Page:The Strand Magazine (Volume 6).djvu/200

This page has been proofread, but needs to be validated.
200
THE STRAND MAGAZINE.

is furious. Hunger, they say, will tame a lion, but it will none the less ruffle the equanimity of a saint. Wherever can Charlotte be? She has gone this afternoon to take her music-lesson in the Boulevard Barbesse. She goes three times a week, and always returns in ample time for dinner. Twenty past, anger begins to give way to nervousness; five-and-twenty, it is alarm; half-past six and no Charlotte, M. Chapoulot is trembling with anxiety. Hurriedly he summons the old servant, asks for his hat and boots; he will go out himself and see whatever may have happened.

But suddenly there was a merry little rap at the door, and Charlotte enters. No evil can have come, for there she stands in the doorway, smiling, radiant, in all the ease and grace of la petite Parisienne.

"Oh! рара—I———"

But M. Chapoulot's fear gone, his impatience again usurps supremacy, and reassured about the safety of his daughter, he begins to feel anxious for the flavour of his dinner.

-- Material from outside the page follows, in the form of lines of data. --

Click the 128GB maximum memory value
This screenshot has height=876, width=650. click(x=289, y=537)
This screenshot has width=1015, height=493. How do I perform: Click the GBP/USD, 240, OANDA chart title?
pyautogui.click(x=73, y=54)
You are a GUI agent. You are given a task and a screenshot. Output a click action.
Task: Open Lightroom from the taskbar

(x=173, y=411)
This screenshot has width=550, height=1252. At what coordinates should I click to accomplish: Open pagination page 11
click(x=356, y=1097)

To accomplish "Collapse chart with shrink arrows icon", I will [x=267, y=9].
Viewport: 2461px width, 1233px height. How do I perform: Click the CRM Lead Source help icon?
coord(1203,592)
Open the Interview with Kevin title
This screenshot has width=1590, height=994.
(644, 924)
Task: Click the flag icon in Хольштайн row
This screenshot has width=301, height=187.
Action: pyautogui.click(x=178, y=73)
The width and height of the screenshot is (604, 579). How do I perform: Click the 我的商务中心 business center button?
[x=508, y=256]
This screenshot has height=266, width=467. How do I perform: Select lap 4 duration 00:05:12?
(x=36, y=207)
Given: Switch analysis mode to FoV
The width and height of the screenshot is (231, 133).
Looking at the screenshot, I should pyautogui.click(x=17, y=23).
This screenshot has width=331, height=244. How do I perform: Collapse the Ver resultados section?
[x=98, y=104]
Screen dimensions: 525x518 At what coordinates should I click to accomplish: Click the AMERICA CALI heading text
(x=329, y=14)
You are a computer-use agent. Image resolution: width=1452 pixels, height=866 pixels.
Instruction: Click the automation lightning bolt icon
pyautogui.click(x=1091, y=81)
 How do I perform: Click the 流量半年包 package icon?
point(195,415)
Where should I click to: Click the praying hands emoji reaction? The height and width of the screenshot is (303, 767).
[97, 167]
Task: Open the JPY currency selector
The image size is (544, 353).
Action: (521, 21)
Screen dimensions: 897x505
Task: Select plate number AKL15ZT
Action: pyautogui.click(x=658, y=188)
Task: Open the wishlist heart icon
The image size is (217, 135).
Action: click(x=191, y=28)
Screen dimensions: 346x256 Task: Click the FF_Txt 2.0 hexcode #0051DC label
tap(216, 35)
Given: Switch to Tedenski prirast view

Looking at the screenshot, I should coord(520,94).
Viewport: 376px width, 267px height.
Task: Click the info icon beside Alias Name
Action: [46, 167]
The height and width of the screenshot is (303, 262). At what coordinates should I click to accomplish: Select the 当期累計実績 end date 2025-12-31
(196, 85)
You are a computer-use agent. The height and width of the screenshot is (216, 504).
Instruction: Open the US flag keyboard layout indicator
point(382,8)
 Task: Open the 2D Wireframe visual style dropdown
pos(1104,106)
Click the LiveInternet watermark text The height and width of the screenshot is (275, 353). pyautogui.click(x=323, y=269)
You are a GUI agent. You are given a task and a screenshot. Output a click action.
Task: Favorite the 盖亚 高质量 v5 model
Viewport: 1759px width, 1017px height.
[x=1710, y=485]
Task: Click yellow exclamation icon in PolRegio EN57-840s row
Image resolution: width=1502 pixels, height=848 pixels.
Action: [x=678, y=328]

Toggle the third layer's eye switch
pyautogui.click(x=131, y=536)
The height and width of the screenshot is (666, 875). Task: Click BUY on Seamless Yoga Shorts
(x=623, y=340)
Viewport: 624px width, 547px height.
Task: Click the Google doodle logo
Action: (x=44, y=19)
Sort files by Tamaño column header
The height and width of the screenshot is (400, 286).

"Come to table first. You can tell me while eating. I shall understand better then."

"Oh! but, papa! you don't know. I have had an adventure!"


"'An adventure!' exclaims M. Chapoulot."

"An adventure!" exclaims M. Chapoulot, starting from his seat, and dropping his spoon into the soup upon which he has already commenced.

"Yes, papa! an adventure in the omnibus with a young man."

"The omnibus—with a young man! Par-bleu!"

"But with a young man comme il faut, papa, I can assure you."

"You ought to know, Charlotte, that a young man comme il faut has no adventures, above all in an omnibus. Whatever do you mean?"

"It is very simple, papa. You need not make such a cruel face. I had forgotten my purse. That is a thing which happens often enough———"

"Yes, yes; especially to those who haven't got one. Go on."

"I never discovered it until the conductor held out his hand to take my fare. What could I do? What could I say? I should be taken for a pauper—for an adventuress, perhaps. I was crimson, I was pale, I felt that I should faint; when, happily, a young man who sat next to me gave the conductor a piece of silver, saying, 'Take for two.' This gentleman, seeing my embarrassment, had kindly paid for me."

"Well, miss, you have done a nice thing. Accept six sous from a stranger! You had better have explained to the conductor, to the driver, to all the company. But people should not forget their purses—I never do. And now, how will you return his money? You will never think of keeping it?"

"I have his card, papa: M. Agénor Baluchet, clerk at the Ministry of———"

But papa, without hearing another word, has snatched the piece of pasteboard from her hand, exclaiming:—

"What? This gentleman, not content with insolently lending his six sous, has had the impudence to force his card upon you into the bargain! He is a very scoundrel, your young man comme il faut."

"But, papa, I could not return his money if I did not know his address."

M. Chapoulot has not a word to answer to this ingenuous argument, but, with a gesture of the intensest irritation, throws down his serviette upon the table.

"It is written that I shall not dine this evening," he says to the old servant. "Find me a cab at once. I am going to restore to this Agénor his six sous immediately, and to tell him a few truths as well."

"But, papa, that will be ingratitude. You must remember that this young man has saved your daughter from un faux pas."